Help with a proof in my discrete math summer class

[CapnCornbread]

Homework Statement

Let A be the set of all integers x such that x is = k2 for some integer k
Let B be the set of all integers x such that the square root of x, SQRT(x), is an integer
Give a formal proof that A = B. Remember you must prove two things: (1) if x is in A, then x is in B, AND (2) if x is in B, then x is in A

Homework Equations

3. Why I am so useless
I am taking an online discrete math class as a prerequisite for my major. The prof is a nice enough person, but the extent of help that he provides on questions that I have asked is "read the book". Which I have...and it didn't help me in this case. If someone could point me in the right direction of how to get this proof underway, I would appreciate it.

 

[LCKurtz]

Homework Statement

Let A be the set of all integers x such that x is = k2 for some integer k
Let B be the set of all integers x such that the square root of x, SQRT(x), is an integer
Give a formal proof that A = B. Remember you must prove two things: (1) if x is in A, then x is in B, AND (2) if x is in B, then x is in A

Since this is your first post, here's a couple of useful hints.

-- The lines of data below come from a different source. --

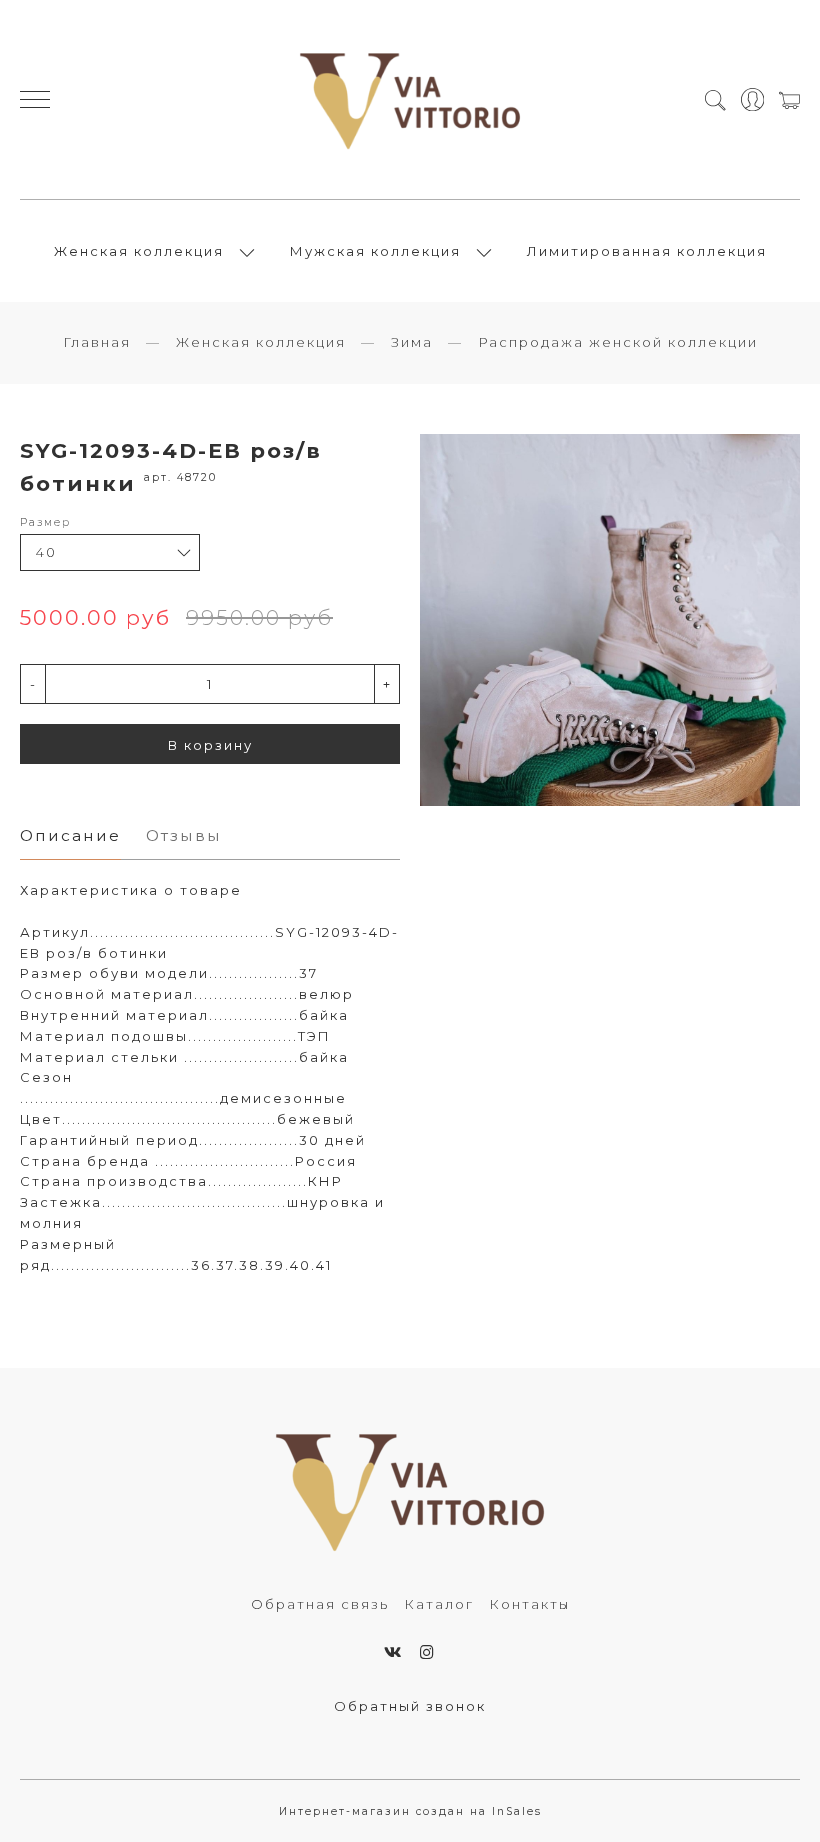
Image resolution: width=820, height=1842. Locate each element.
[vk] (394, 1652)
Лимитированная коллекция (647, 251)
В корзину (210, 745)
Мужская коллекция (375, 251)
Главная (97, 342)
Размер (45, 522)
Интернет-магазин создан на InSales (410, 1811)
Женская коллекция (139, 251)
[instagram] (428, 1652)
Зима (412, 342)
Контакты (529, 1604)
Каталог (439, 1604)
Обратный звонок (410, 1706)
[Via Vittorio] (410, 99)
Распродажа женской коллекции (618, 342)
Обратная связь (320, 1604)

You don't mean what you wrote for A. What you have written would mean A was the even integers. You should write it as k^2 or, better, use the X² key above your edit window. So A = {x: x is an k² for some integer k} which we might more informally call the perfect squares. And B is, informally, the integers that are square roots of other integers.

First you might argue that both sets only contain positive integers. Now suppose x is in A. Can you make an argument that it is in B? Then you have to do the other way.

 

[tiny-tim]

Welcome to PF!

Hi CapnCornbread! Welcome to PF!

Show us your attempt at (1) first. ​

 

[CapnCornbread]

OK, I was thinking I could do something like this:
To prove this example of set equality, we need to undertake two steps: first, show that if x is in A then X is in B, and second, show that if x is in B then X is in A.
First, Assume x ∈A. Then by definition of A, x = k2 for some integer k. Thus by algebra, x = k2 = SQRT(k) * SQRT(k). Therefore x ∈B.
Next, Assume x ∈B. Then by definition of B, SQRT(x) for some integer k. Thus by algebra, x = SQRT(k) = k2. Therefore x ∈A.
We have shown that both A⊆B and B⊆A, therefore A = B.

 

[LCKurtz]

OK, I was thinking I could do something like this:
To prove this example of set equality, we need to undertake two steps: first, show that if x is in A then X is in B, and second, show that if x is in B then X is in A.
First, Assume x ∈A. Then by definition of A, x = k2 for some integer k. Thus by algebra, x = k2 = SQRT(k) * SQRT(k). Therefore x ∈B.

You really need to use the X² icon. You are close, but your equality
k²=SQRT(k) * SQRT(k) isn't true because the left and right sides aren't equal. Think about it a little more.

Next, Assume x ∈B. Then by definition of B, SQRT(x) for some integer k. Thus by algebra, x = SQRT(k) = k2. Therefore x ∈A.
We have shown that both A⊆B and B⊆A, therefore A = B.

Again, sqrt(k) ≠ k². Do you need that?

 

[CapnCornbread]

With revisions:
Assume x ∈A. Then by definition of A, x = k2 for some integer k. Thus by algebra,
x = k2 = k * k. Therefore x ∈B.
Assume x ∈B. Then by definition of B, SQRT(x) for some integer k. Thus by algebra, x = SQRT(k) * SQRT(k) = k. Therefore x ∈A.
We have shown that both A⊆B and B⊆A, therefore A = B.